Les Européens n’ont sans doute jamais été aussi favorables à une mise en commun de leur capacité militaire et de défense.
Jean-Yves Dormagen
6 — Pour un effort de réarmement sur des bases strictement européennes
Plusieurs réponses indiquent que cette défense commune doit se faire dans le cadre d’un effort de réarmement prioritaire.
Ainsi, une majorité relative (43 %) considère qu’« il est urgent de passer à 5 % du PIB de l’Union investi dans la défense pour se protéger des menaces militaires extérieures » contre 34 % qui jugent au contraire qu’« il y a d’autres dépenses plus urgentes que la défense ».
Il y a, sur ce point, d’assez fortes disparités selon les pays.
La Pologne, sans doute en raison de ses frontières communes avec les Pays Baltes et l’Ukraine et d’un sentiment de menace plus intense, est de loin le pays le plus favorable à de forts investissements dans la défense : 62 %. A l’opposé, les Italiens, qui sur ce point se singularisent fortement, répondent très majoritairement (62 %) qu’« il y a d’autres dépenses plus urgentes ». Dans tous les autres pays, le choix d’augmenter les dépenses de défense réunit entre 43 % et 50 % des citoyens.
Une très forte majorité de citoyens considère que les pays membres de l’Union devraient, pour des raisons de souveraineté européenne, être obligés d’acheter leur matériel militaire parmi les pays membres et non plus, comme cela est le cas aujourd’hui, très largement aux États-Unis. Ce point de vue est nettement majoritaire : 71 % contre 20 %.
Il l’emporte y compris dans des pays se caractérisant par une forte tradition atlantiste et dont le matériel militaire provient largement des États-Unis tels que la Pologne ou les Pays-Bas.
7 — Le parapluie nucléaire français est largement plébiscité : plus de 6 Européens sur 10 y seraient favorables
La possibilité d’étendre la dissuasion nucléaire française aux autres pays de l’Union alimente, on le sait, un certain nombre de débats aujourd’hui en Europe.
Il était, pour cette raison, particulièrement intéressant de connaître les positions des Européens sur cette question qui les concerne au premier plan.
Les résultats révèlent un soutien majoritaire : dans l’espace que nous avons sondé, plus de 6 citoyens sur 10 (61 %) sont favorables à une telle perspective.

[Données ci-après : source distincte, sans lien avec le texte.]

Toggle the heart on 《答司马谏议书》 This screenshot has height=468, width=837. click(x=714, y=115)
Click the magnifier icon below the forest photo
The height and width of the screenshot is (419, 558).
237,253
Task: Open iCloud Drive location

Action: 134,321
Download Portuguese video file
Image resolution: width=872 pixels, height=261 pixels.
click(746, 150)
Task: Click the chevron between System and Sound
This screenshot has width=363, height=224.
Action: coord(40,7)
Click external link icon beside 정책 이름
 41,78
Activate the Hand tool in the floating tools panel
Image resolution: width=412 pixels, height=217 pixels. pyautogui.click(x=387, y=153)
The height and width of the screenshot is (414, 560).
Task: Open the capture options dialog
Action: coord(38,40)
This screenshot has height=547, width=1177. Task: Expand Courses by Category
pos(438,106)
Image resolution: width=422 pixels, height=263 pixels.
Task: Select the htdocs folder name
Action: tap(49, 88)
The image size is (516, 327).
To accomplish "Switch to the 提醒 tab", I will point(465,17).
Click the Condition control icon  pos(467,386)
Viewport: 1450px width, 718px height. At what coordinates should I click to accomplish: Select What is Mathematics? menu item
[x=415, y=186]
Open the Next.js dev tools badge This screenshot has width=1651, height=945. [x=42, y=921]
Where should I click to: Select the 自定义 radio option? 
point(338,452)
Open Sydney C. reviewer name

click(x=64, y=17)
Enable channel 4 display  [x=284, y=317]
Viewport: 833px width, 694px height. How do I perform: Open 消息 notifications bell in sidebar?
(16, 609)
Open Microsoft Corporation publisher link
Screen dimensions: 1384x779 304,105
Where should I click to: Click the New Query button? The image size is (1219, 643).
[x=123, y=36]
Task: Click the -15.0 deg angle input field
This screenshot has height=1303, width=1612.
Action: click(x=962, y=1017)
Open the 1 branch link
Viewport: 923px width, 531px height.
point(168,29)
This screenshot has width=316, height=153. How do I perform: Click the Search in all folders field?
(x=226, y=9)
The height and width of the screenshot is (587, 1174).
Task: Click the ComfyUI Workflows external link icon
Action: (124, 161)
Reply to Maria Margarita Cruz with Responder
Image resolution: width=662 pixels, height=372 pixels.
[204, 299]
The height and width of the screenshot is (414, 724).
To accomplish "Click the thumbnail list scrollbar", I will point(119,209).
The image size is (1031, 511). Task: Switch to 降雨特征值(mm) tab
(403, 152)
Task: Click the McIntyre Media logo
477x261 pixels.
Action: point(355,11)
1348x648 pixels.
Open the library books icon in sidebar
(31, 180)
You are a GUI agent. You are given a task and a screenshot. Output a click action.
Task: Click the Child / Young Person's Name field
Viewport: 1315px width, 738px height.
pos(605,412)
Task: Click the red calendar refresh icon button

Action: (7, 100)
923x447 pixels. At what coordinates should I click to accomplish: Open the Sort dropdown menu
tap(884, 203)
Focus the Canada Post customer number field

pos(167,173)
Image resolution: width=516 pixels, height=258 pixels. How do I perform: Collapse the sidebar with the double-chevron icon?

Sur ce point également, seule l’Italie se distingue avec une légère majorité de répondants défavorables : 53 % contre 47 %. Pour le reste, à l’exception de la France, ce soutien est partout supérieur à 60 % et il atteint même 74 % en Pologne et 76 % en Belgique. Ces chiffres témoignent, là encore, d’une demande grandissante de mise en commun des instruments de protection et de défense à l’échelle européenne.
8 — Une majorité d’Européens en faveur du soutien militaire à l’Ukraine — sauf en Italie
Bien que les citoyens de l’Union soient plutôt enclins au compromis, une majorité se dégage en faveur d’un soutien militaire accru à l’Ukraine face au désengagement des États-Unis de Donald Trump : 54 % contre 40 %. Si c’est là l’opinion majoritaire au sein de la population des deux tiers de l’Union que nous avons sondés, de notables disparités entre pays se font toutefois jour.
Cette position est très nettement majoritaire dans 6 pays sur 9 : en premier lieu dans les pays du nord (Danemark, Allemagne, Pays-Bas, Belgique) mais aussi en Pologne et en Espagne. Elle l’emporte mais de façon moins nette en Roumanie et, plus encore, en France. Enfin, comme sur la plupart des questions de cette enquête, l’Italie se distingue : elle est le seul des pays étudiés où une majorité (59 %) se révèle hostile à un renforcement de l’engagement militaire en faveur de l’Ukraine.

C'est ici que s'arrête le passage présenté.